A great deal of research was pursued at IRCAM to realise an augmented trombone : through a laser, the position of the slide can be detected and sent to a computer. Hence, the instrument can control various aspects of the electronics by simply moving the slide, even without playing.
As in the other pieces of the cycle, a specific care was taken to design the space within which both the performer and the electronics evolve. The trombonist stands in six different positions, sometimes turning his back to the audience. At the end of the piece, one tube is also taken away, allowing for a double projection, in front and behind the instrument.
The electronics uses three front channels and generates a space around them thanks to the “spat”, special software designed at IRCAM by the team of Olivier Warusfel. Different sorts of patterns are hence generated : echoes, multiplication, bi-dimensional movements (left-right) combined with three-dimensional figures evolving in several layers of depth, separation of the visible source, the trombone, from the “sound” source, that is where its sound comes out from, tunnel effects (in the centre, front-rear), and so on.
The role of the electronics is multifarious : as a chamber-music partner it generates an independent material coming from either synthesis techniques or processed trombone sounds, controlled by a special system (called Chroma) that Serge Lemouton and I have been designing for several years. This system is running in the computer-assisted compositional environment Open Music, developed at IRCAM by Carlos Agon and Gérard Assayag. The control of the space from Open Music to the spat was realised by Gilbert Nouno.
The musical architecture of the work, divided into six sections, closely follows the placement of the performer on the stage. The material, for both the trombone and the electronics, consists of several models coming from the ethnomusicological tradition, transformed in such a way that they are no longer directly perceptible, such as the trumps of the Wayapy of French Guyana or Central Africa Pigmy, or a gipsy Serbian brass band.
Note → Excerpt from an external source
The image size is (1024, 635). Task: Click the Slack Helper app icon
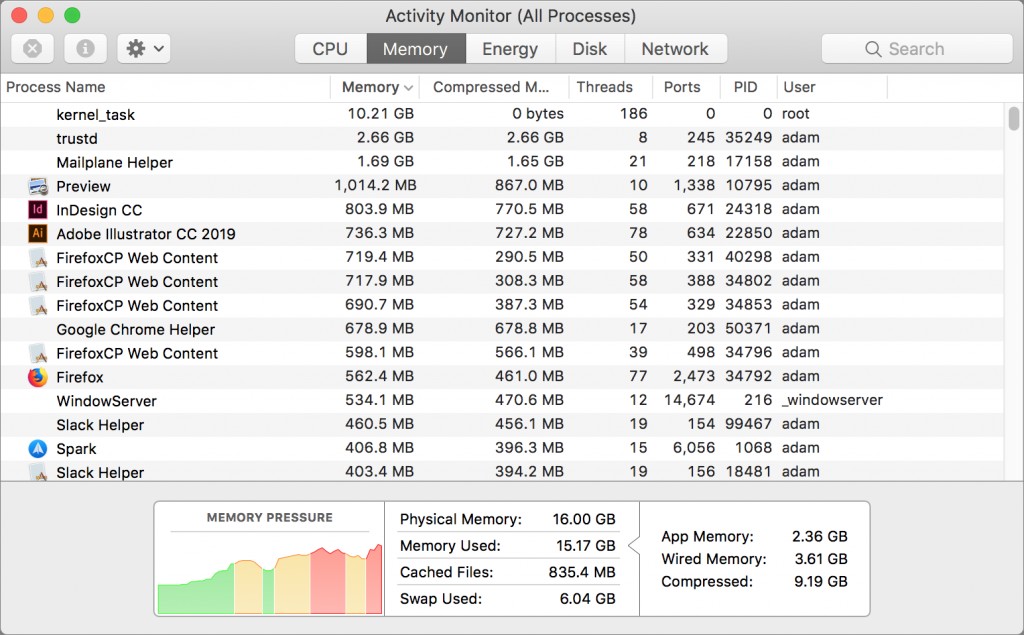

Many researchers were involved in the realisation of this work. I wish to thank all of them, as well as the IRCAM Production team, for the opportunity I was given to test and implement the musical ideas set forth during the composition.
The title comes from a line of a very famous poem of E. E.Cummings (“i sing of Olaf glad and big”), the thirtieth in the collection W [ViVa] written in 1931. This line was censored when the poem was first published (hence: “f.ing”). As Richard S. Kennedy pointed out, “it is an antiwar poem that is thematically connected with Cummings’ hostility toward government and authority. The poem is the story of the torture, imprisonment, and death of a conscientious objector during the Great War”, but it could have also taken place nowadays, for instance, at Abu Ghraib, Guantanamo or Facility 1391.
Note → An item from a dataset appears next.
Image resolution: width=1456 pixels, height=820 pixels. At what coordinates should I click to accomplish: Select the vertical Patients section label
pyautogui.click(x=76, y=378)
Part of its icy irony is brought about by Cummings’ having used an irregularly rhymed tetrameter doggerel for such a terrible story. I used the same technique in the fast sections of the piece, and particularly in the fourth movement, where the hand of the performer acting on the waa-waa mute is trying to “recite” the poem itself.
There is a double reason for using this: the first one is musical, since many aspects of the poem, especially its rhythmical structure, were used in the preparation of the musical material. The second is political: "in the current world plagued by widespread hostilities, I wanted to "fling" out the protest of a respected citizen and famous poet of the United States, the country whose present administration has been and is the most atrocious warmonger the planet has ever known."